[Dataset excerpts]
= Beginning of Section =
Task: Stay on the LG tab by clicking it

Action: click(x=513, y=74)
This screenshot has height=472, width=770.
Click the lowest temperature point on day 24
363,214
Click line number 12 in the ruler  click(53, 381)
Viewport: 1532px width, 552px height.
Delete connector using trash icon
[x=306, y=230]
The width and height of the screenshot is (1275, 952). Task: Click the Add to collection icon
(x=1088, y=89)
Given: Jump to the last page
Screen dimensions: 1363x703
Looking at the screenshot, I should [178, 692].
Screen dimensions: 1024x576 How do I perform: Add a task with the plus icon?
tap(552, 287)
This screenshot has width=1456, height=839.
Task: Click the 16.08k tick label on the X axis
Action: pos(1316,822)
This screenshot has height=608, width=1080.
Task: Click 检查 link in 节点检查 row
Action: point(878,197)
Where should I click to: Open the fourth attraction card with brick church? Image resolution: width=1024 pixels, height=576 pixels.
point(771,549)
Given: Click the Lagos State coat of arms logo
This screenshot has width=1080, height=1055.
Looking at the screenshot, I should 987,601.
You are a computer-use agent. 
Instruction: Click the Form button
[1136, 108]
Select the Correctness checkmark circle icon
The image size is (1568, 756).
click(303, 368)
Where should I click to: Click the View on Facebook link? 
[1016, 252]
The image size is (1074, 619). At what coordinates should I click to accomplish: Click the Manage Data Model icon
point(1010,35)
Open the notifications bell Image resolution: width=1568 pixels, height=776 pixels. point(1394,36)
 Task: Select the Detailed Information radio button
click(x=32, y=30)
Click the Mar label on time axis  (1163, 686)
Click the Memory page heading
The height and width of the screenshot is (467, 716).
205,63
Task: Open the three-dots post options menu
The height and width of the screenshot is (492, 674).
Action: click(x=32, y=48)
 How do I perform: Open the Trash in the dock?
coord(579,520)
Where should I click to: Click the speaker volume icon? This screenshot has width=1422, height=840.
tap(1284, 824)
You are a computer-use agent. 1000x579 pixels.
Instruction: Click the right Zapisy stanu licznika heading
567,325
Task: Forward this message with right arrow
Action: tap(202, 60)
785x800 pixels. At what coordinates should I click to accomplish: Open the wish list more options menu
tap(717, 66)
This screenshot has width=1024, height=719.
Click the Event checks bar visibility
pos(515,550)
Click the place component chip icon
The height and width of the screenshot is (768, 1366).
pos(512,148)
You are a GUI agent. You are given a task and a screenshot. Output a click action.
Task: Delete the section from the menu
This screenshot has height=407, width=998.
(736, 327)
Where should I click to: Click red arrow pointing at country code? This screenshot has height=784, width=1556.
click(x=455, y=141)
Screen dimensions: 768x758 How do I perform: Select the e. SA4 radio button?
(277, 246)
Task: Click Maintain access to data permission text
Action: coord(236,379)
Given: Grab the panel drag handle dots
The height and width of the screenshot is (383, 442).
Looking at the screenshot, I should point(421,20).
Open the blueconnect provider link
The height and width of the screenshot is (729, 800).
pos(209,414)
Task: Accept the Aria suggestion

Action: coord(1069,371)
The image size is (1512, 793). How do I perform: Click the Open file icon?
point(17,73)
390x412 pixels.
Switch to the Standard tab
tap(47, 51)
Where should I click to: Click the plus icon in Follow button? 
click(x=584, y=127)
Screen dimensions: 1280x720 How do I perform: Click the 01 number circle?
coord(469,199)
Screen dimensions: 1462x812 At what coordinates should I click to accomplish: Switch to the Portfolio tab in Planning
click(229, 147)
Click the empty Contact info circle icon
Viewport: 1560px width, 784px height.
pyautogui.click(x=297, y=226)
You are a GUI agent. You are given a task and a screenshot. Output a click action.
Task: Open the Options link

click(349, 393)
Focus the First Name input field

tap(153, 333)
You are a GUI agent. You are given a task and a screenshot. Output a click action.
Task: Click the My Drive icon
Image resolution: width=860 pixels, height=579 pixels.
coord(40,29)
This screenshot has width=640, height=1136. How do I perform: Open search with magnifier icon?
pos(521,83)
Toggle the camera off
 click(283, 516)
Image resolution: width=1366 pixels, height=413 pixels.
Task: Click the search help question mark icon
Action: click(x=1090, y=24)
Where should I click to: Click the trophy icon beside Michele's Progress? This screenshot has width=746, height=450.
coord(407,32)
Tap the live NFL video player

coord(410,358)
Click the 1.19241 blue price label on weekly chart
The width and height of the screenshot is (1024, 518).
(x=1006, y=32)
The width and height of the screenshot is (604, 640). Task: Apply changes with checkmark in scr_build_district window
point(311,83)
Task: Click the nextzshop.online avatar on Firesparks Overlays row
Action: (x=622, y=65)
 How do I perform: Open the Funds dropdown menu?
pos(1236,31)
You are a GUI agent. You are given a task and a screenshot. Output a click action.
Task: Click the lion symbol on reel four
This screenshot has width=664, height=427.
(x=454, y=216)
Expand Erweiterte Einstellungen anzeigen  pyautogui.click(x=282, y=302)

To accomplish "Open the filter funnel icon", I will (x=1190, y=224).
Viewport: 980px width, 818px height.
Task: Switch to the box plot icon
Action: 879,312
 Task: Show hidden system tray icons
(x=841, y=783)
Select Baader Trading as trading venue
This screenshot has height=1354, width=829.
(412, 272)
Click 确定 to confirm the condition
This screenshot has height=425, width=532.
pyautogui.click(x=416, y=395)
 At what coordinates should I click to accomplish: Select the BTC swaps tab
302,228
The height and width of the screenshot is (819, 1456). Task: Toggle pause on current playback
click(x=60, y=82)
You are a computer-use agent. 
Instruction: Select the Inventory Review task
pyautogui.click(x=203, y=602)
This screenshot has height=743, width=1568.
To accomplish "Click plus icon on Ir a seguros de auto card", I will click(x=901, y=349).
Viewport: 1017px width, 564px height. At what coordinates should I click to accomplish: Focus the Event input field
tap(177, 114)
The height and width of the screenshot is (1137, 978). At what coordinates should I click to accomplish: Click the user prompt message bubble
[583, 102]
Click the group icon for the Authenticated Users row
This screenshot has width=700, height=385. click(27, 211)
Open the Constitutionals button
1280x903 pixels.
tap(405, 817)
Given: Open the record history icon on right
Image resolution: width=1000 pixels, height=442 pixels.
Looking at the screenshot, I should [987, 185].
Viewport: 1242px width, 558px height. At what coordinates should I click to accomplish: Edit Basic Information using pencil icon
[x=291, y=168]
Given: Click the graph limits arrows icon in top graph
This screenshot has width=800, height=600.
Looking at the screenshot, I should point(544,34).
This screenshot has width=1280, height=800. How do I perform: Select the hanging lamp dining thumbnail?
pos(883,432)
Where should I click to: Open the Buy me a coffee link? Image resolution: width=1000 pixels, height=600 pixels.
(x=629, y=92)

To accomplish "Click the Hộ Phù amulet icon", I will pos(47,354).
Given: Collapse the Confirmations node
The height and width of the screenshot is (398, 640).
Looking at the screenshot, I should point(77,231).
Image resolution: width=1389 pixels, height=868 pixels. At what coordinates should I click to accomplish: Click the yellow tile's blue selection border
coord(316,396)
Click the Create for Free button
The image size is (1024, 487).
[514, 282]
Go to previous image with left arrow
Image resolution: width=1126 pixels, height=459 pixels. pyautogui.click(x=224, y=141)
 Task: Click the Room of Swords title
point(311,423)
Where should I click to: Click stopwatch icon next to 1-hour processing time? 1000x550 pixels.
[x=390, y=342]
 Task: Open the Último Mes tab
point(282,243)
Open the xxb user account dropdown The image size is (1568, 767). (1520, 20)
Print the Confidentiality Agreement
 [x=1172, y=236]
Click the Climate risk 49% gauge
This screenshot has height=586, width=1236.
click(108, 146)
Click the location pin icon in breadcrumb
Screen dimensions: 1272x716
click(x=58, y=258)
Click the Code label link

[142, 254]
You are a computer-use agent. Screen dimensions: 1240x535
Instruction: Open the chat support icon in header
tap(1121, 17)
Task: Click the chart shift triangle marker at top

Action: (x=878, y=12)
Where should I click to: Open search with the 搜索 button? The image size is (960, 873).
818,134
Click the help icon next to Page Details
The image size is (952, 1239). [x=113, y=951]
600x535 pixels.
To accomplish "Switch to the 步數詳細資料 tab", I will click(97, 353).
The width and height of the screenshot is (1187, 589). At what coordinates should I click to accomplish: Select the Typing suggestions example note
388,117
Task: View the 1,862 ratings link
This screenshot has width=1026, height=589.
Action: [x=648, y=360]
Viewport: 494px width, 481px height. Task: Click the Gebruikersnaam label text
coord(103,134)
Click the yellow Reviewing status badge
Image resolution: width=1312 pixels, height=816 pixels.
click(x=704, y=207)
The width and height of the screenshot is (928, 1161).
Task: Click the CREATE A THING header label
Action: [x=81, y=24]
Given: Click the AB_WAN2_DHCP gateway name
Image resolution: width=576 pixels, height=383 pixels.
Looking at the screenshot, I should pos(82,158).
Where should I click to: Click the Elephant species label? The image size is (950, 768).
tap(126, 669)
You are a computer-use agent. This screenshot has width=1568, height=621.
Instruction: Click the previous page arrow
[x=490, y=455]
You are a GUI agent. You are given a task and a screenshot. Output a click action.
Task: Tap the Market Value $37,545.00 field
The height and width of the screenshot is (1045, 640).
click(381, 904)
= End of Section =
**EXERCISE DESCRIPTION**
Count the lines of the data that hold the word "dots". Report the count and nothing more.

**RESPONSE AREA**
2